The Victorian Supreme Court of Appeal recently rejected an interlocutory application by two alleged drug traffickers charged with conspiring to traffick a large commercial quantity of ice. The accused argued against the use of evidence obtained by the Australian Federal Police via their own mobile phones.
The AFP covertly uploaded software to the accused’s mobile phones via the mobile network. The software enabled the AFP to record face to face conversations the accused were having using the microphone on the accused’s mobile handsets. When the microphone was activated, the conversations it picked up were then transmitted back to police at a remote location and recorded.
The argument before the Court concerned whether the software which was uploaded to the mobile phone should be considered within the definition of a ‘surveillance device’ as required by the legislation which governs the obtaining of surveillance evidence. If the accused could establish that the device did not meet the definition, the evidence could then be found to have been illegally obtained.
Melbourne criminal lawyers argued that the Act did not allow for the use of software to activate microphones on the handsets and enable transmission of the conversations.
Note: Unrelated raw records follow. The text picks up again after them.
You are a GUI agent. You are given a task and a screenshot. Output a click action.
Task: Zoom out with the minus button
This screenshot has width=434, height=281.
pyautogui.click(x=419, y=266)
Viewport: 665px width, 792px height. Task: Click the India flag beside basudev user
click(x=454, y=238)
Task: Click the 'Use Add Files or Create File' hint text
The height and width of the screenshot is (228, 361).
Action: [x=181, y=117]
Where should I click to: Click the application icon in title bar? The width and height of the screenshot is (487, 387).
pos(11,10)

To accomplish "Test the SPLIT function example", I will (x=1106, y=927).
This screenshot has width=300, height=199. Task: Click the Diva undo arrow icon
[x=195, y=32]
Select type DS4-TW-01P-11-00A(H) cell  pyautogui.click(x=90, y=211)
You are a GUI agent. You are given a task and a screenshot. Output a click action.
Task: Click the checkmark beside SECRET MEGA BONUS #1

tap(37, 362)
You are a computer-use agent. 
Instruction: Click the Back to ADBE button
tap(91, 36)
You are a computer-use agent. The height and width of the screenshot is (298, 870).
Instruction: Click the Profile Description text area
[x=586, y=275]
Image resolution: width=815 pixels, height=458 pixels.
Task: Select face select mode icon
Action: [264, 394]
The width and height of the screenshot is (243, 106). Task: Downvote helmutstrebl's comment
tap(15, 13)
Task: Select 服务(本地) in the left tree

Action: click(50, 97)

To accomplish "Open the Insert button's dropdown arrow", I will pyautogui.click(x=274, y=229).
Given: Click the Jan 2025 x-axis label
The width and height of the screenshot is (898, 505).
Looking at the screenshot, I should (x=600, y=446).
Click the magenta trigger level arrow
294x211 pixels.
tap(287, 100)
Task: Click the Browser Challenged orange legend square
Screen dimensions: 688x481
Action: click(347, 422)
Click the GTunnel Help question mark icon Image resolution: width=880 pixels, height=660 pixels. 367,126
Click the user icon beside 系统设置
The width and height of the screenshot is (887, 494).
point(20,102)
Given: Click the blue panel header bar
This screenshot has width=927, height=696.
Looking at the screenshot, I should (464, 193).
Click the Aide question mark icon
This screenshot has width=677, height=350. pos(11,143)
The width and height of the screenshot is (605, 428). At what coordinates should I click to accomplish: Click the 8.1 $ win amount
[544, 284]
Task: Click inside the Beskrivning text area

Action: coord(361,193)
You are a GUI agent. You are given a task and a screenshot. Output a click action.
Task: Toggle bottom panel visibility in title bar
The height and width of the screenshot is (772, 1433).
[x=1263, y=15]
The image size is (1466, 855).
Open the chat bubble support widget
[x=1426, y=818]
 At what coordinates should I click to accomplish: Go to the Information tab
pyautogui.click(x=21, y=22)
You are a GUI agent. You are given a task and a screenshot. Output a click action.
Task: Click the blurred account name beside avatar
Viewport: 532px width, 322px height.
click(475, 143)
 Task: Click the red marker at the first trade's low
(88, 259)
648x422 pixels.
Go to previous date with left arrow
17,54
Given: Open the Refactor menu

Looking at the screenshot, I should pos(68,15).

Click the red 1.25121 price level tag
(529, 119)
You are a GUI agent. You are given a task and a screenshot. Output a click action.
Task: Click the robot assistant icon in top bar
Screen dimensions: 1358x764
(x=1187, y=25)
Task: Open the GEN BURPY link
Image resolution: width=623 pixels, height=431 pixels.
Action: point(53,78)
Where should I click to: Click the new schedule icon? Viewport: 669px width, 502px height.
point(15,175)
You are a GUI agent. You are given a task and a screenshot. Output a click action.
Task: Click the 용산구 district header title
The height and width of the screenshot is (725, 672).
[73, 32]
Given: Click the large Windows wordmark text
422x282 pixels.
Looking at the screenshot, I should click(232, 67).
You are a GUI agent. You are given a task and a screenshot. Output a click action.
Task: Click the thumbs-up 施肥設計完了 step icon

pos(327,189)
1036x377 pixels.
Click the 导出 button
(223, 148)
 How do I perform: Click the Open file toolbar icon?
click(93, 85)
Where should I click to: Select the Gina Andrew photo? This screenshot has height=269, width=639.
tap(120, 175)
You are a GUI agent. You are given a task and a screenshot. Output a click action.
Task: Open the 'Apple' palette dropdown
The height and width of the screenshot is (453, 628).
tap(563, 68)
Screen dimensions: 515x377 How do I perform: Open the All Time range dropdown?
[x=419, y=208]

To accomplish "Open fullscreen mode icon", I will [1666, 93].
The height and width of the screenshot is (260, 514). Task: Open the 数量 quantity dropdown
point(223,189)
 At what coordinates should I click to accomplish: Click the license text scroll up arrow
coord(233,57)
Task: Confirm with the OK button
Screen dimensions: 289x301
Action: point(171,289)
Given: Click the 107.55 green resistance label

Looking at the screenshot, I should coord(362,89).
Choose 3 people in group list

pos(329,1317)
The Court however agreed with lawyers for the AFP in that nowhere in the act is any particular technology defined, finding that the phone was “clearly capable of being used to record, monitor or listen to a conversation”.
Police must first obtain a warrant to use any surveillance device, but the ability to use an accused’s own mobile phone to record conversations undoubtedly removes some of the difficulties associated with traditional listening or recording devices. Rather than needing to physically plant a device in a location where incriminating conversations may take place, unless the accused has the conversations away for his or her phone, the police can watch and activate the microphone whilst recording everything that is said.